The other day, I started thinking about the cross and what the whole scene really means. I thought about how Jesus’ death covered for the sins of all people. Every single person has sinned so every single person deserves to die. But Jesus died in my place and in the place of every person ever created so that we all could be made clean and, thus, eligible for Heaven. As I thought about it, I realized that I didn’t quite understand how that all worked – how could one man’s death serve as a sacrifice for every person’s every sin? I don’t understand it, but I certainly believe it. Then I thought about how much that must have hurt – Jesus took on every sin of every person and bore all, total, complete, whole,etc. shame! He took on the full wrath of God who, as Lord and sovereign Master over all creation, would have terrible wrath. But Christ endured it; He suffered ultimate pain for the very purpose of cleaning off our slates. As I continued to think this thought through, I was reminded of the even-better news of Christ’s resurrection.
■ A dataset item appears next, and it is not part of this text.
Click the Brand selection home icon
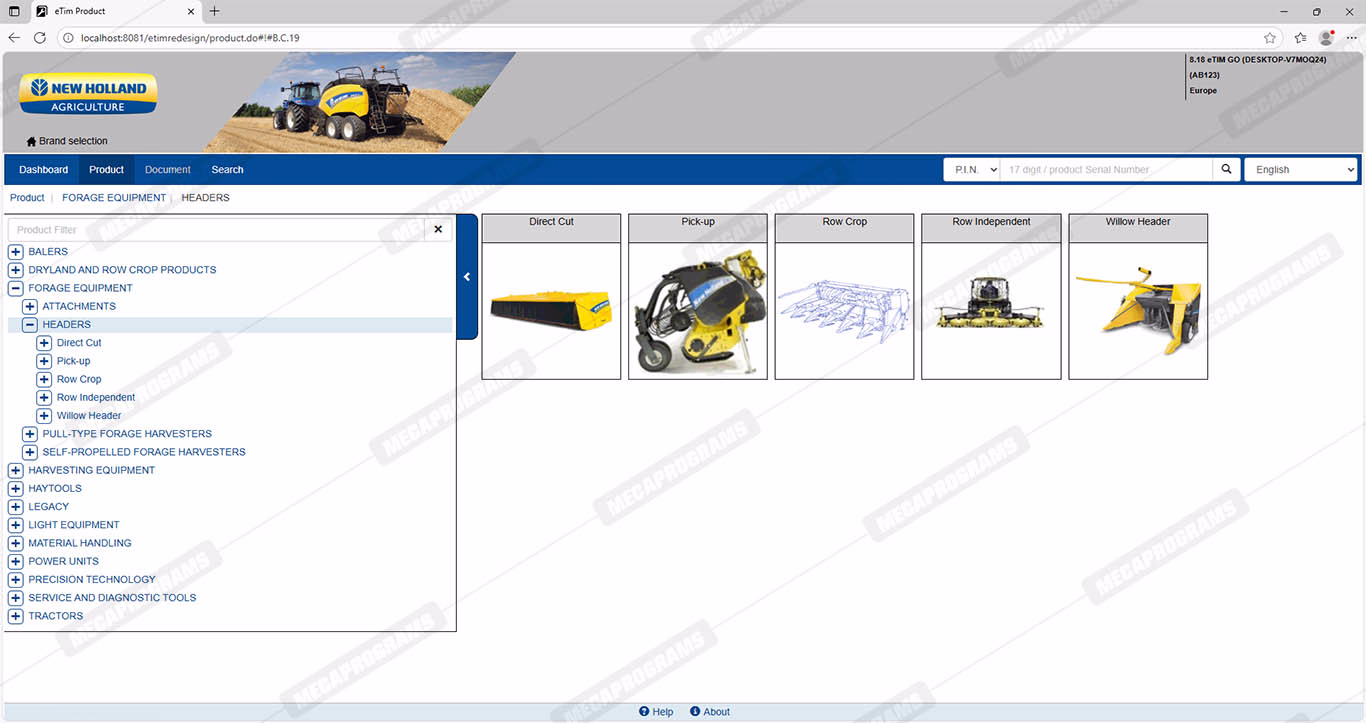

Not only did Jesus take on the sins of the world in death, but then He rose from the dead, conquering our sin and declaring that even the ultimate pain He suffered was no match for His supreme power and love. This all made me recognize that I serve a King who is more than a conqueror; I serve an ultimate Master. Furthermore, because I am now a part of Christ’s family through His sacrifice, I too am more than a conqueror. I am part of the body of Christ and the love that binds me to Him is so strong that absolutely nothing has the power to break it. I borrow the words of Paul, here, to say that I am convinced that nothing can separate us from the love of Jesus Christ (Romans 8:38-39); His painful death and glorious resurrection are proof that He is more than a conqueror, that He is supreme, that He is Master... O Praise the King.
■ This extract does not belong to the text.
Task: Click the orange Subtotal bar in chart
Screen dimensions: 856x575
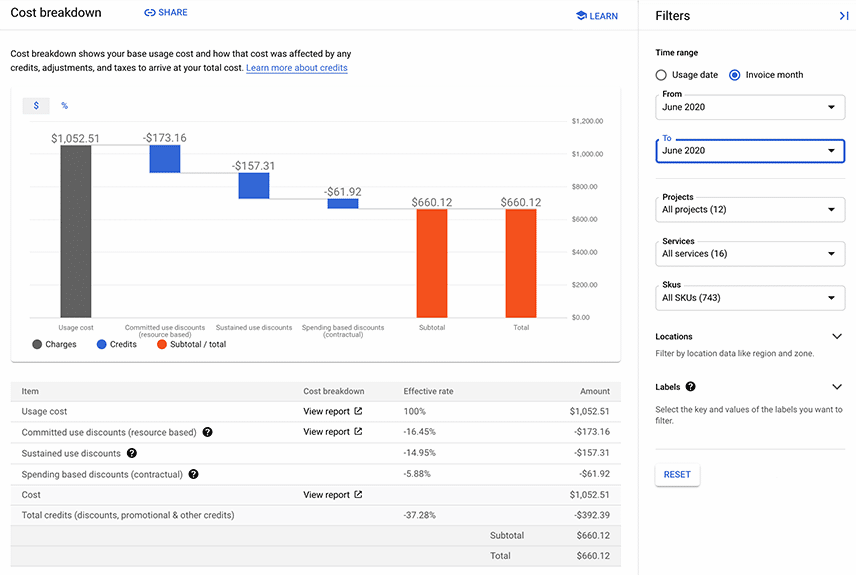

Then I started thinking about the incarnation – how Jesus is both God and man. I just can’t stop thinking through the idea that His identity truly validates my salvation. I understand that in order to save me, my Savior would have to be God (or else he wouldn’t have the power) and he would have to be man (or it would be impossible for him to die and, simultaneously, his perfection would be meaningless). I am confident, however, that Jesus Christ was indeed both completely God and completely man. He is the only one to fulfill all requirements of a Savior. It is precisely because He meets all qualities of a Savior that I know His actions in sacrifice and resurrection can be considered legitimate. Furthermore, if what He did was legitimate, I know that I really am free and that my salvation is real. I am saved! I am free from sin and death! I am indeed headed for Heaven where I shall see Him in His ineffable and inextinguishable glory! This is real; it’s True. Heaven is my destination and I am sure of it because I know that my Savior died, taking on the sins of the world and burying them, and rose again, conquering those sins and the death that had ensnared us! Now, sin and death have absolutely no power over us. Death has completely lost its sting… and if the stinger is gone, what is there to fear?
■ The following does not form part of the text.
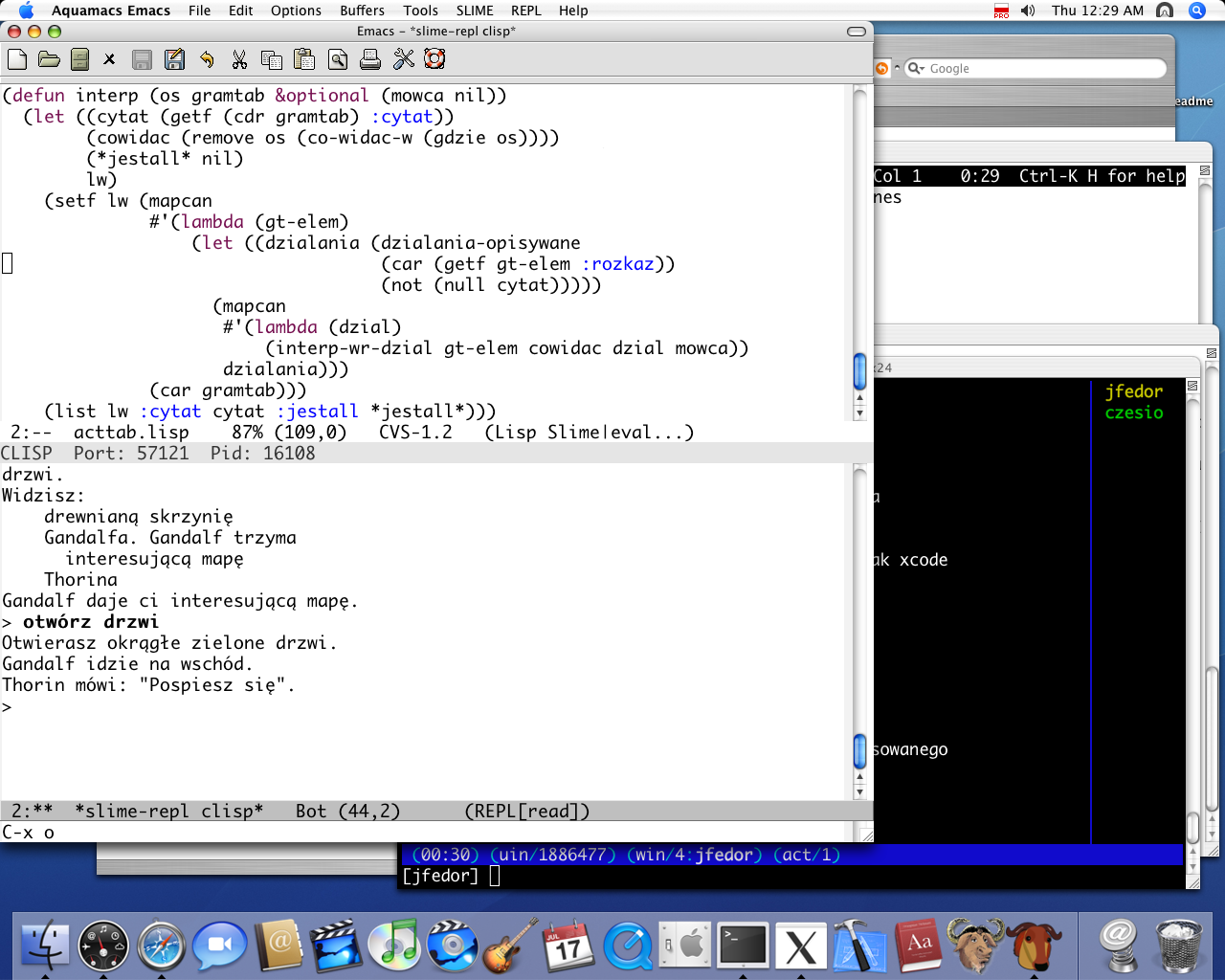Expand the Google search magnifier dropdown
"Death has been swallowed up in victory. 'Where, O death, is your victory? Where, O death, is your sting?' The sting of death is sin, and the power of sin is the law. But thanks be to God! He gives us the victory through our Lord Jesus Christ." -1 Corinthians 15:55
Christ is victorious over sin and death and, since we are in Him, we are victorious over these as well! The story of Jesus does not end in death… and, thanks to Him, neither does ours. Through His death and resurrection Christ really did save us and made us all eligible for heaven. Our salvation is validated; it’s legitimate! This is the Good News!